Aunque la Constitución y los tratados internacionales reconocen el derecho al agua y la protección de la vida de los ecosistemas, en la práctica, estos principios se difuminan ante un modelo que subordina el bienestar social al interés corporativo. Queda en el aire la pregunta: ¿hasta cuándo se sostendrá este modelo de concesiones que impide la sustentabilidad y la equidad en la distribución del agua?
La batalla por el agua en la arena pública
A medida que la crisis hídrica se agudiza por la sobreexplotación y el cambio climático, la privatización del agua cobra un matiz aún más urgente. La competencia por el líquido desencadena tensiones regionales y protestas ciudadanas que denuncian el saqueo y la represión. Desde Chiapas hasta Baja California, el discurso oficial de escasez contrasta con la entrega de volúmenes monumentales a la agroindustria, la minería y la manufactura.

La Conagua, con su historial de ineficacia y colusión, se ubica en el centro de las críticas.

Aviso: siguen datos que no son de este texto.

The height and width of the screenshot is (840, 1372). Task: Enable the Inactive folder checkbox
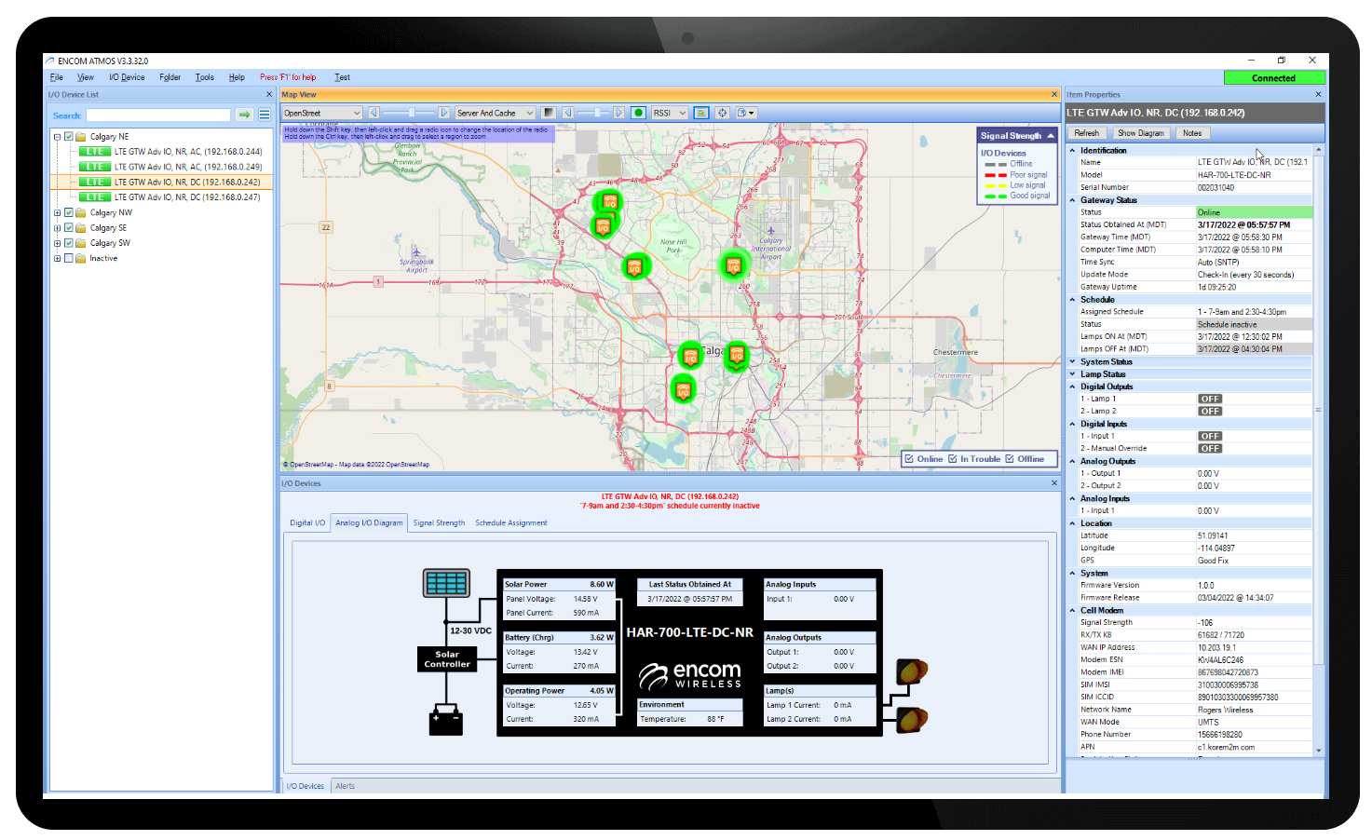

Quienes han participado en foros y espacios de debate insisten en que es indispensable reformular completamente la arquitectura institucional, apostando por la transparencia, la participación comunitaria y un marco legal que recupere el sentido público del agua. Sin embargo, cualquier reforma se enfrenta a la resistencia de un sistema alimentado durante más de 30 años por intereses económicos y redes de complicidad política.
La urgencia de un nuevo pacto hídrico
La experiencia acumulada desde 1992 demuestra que la privatización del agua, cada vez más consolidada, avanza en dos frentes: la concentración empresarial de los volúmenes concesionados y la erosión del control efectivo por parte de la ciudadanía. La Conagua, concebida en un principio para garantizar una gestión técnica y protectora del recurso, funge ahora como engranaje institucional para la perpetuación de ese modelo privatizador y excluyente.

La esperanza reside en la creciente organización comunitaria, en las luchas locales por la defensa de los nacimientos de agua y en iniciativas que buscan una nueva Ley General de Aguas. Los diagnósticos de la tragedia son claros y contundentes, y tanto la academia como distintos movimientos sociales apuntan a la urgencia de una planeación democrática, sustentable y responsable de los recursos hídricos.
La gran pregunta sigue abierta:
¿Podrá la sociedad mexicana torcer el rumbo para convertir el agua en un derecho colectivo, antes de que el siguiente episodio de crisis hídrica termine sellando nuestro futuro?
Las contralorías ciudadanas del agua y la presión político y popular para recuperar el control público del agua en el segundo sexenio de la Cuarta Transformación son una vía, ineludible, para que los cambios urgentes dejen de posponerse en nombre de la paz con los poderes fácticos.